**SOURCE DOCUMENT:**
────────────────

This week I had lunch with two Portland based angel investment funds.  If you have ever sat down with someone who makes investments in high risk seed companies for a living you know how the first 30 minutes goes.  First, they eye you warily and wait for “the pitch.” Next, when the pitch doesn’t come, they start to relax and steer the conversation toward purely innocuous matters; family, weather, sports, anything that doesn’t make it a clear path back to “so I have this idea I want you to hear.”  This particular lunch was set up by a third party who knew us all and just thought we might have mutual business interests.  Since the angels in this case knew nothing about MasterPlans or our business, they probably assumed I was there with some kind of pitch when in fact I wasn’t, but it gave me some real good perspective into what investors might think anytime they are introduced to someone, “this person wants money from me.”  In this business we often paint the picture of the investor as the guy to be got, the fish to be landed, the evasive emotionless “vulture capitalist.”  I came away from this lunch feeling a little sad for these guys with the gold.  What it must be like to fear everyone you meet might just want to actually sneak pitch you something, always wondering what relationships are genuine?

After 45 minutes of figuring out I wasn’t after anything from them, the conversation became candid about business. What kind of plans are you seeing?  How many clients do you get?  Are any of them anything I would be interested in?  Since I never brought it up, it made it much more comfortable for the investors to set the tone and pace of the business conversation and I walked away with a single piece of advice I can give to our clients.  Meet 5 potential investors and never pitch a thing to 3 of them.  You’ll learn quickly once they know you are genuinely interested in them, they may become genuinely interested in you.

Business Plan Tips: Employees vs. Contractors

September 11th, 2010

We get this question a lot.  “I have projects I am working on where I will need 10-15 people for 3 months while I develop project X.  They will sign W-9’s and receive 1099’s at the end of the year even though this will be the only project they work on.  Do I put them in my personnel plan to show more headcount?”

The answer is no.  This is a common mistake made amongst business owners and employers.  While state law may vary, here are the easiest ways to decide whether your support “staff” should legally be W-4 employees or W-9 contractors.  Independent or W-9 contractors need to meet several criteria:

1)      They aren’t called employees

2)      They don’t technically have a boss or supervisor

3)      They don’t report “hours” on a weekly basis – they submit invoices like any service provider

4)      They perform all of their project work through an engagement contract

5)      They market themselves as self-employed, and seek work from multiple entities

6)      They pay quarterly estimates on their taxes as self-employed individuals

7)      They use their own equipment – computer, phone, office, etc.

8)      They itemize their business expenses at the end of the year

9)      They have a local business license

10)   They pay their own city, state, county, and federal business taxes

The basic litmus test as to whether you should treat someone as an employee or a contractor is really just this:  are they freelancing for you, or are they employed by you?  Does the engagement have specific boundaries, guidelines, and an endpoint?  If so, then that is a W-9 contractor and should be listed in the profit and loss as an expense, not in headcount with matching benefits.

────────────────

**SOURCE EXCERPT:**
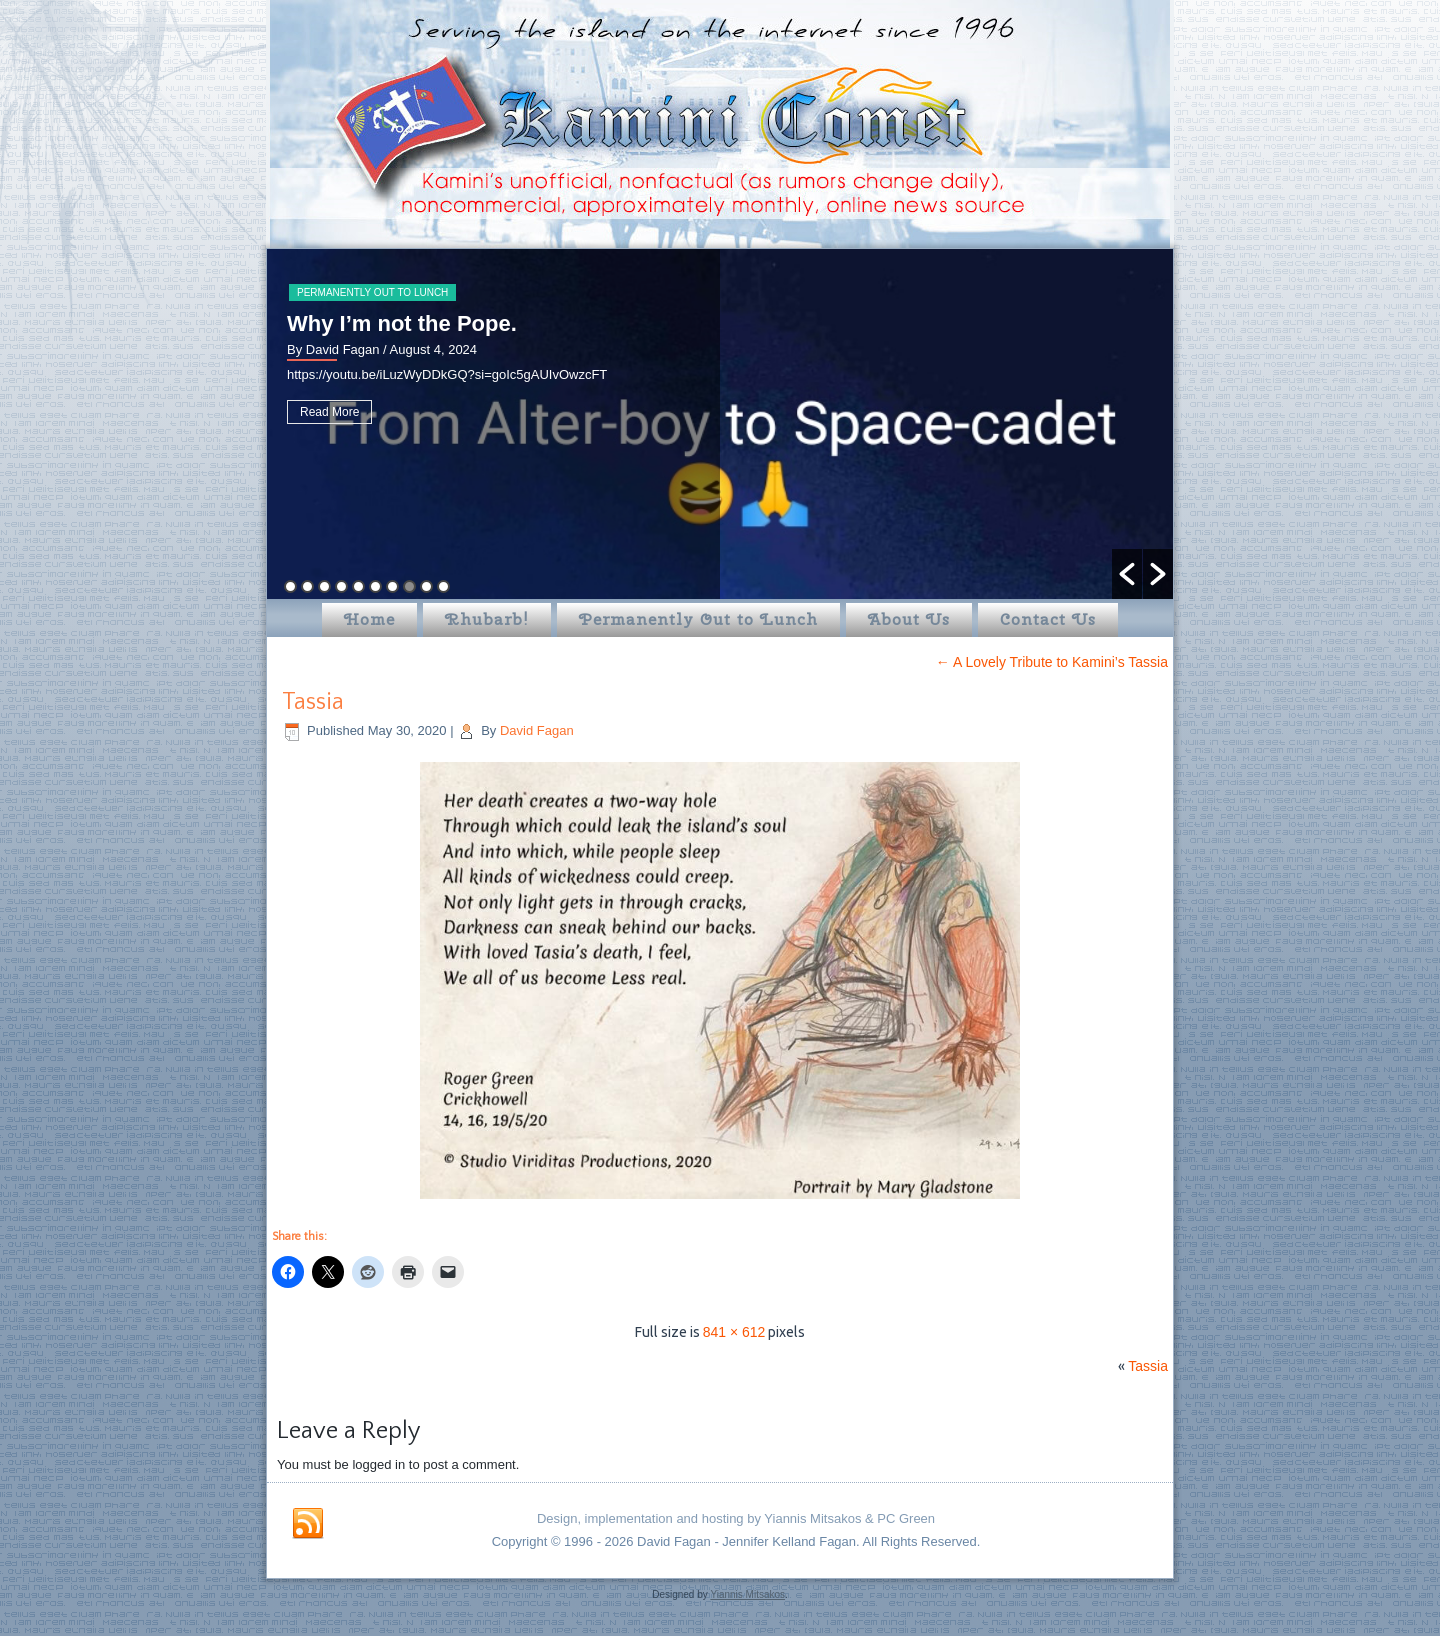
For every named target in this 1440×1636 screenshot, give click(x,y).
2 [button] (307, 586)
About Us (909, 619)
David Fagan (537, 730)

────────────────

**TASK REQUIREMENTS:**
**1.** Please list the levels of business taxes that the blog post says W-9 contractors pay on their own.
**2.** In one to three sentences, explain why, according to the blog post, the 10-15 people hired for a three-month project should not go in the personnel plan.

**IN RESPONSE:**
**1.**
- City
- State
- County
- Federal

**2.** They are freelancing on an engagement with specific boundaries, guidelines, and an endpoint, which makes them W-9 contractors rather than employees. Contractors belong in the profit and loss as an expense, not in headcount with matching benefits.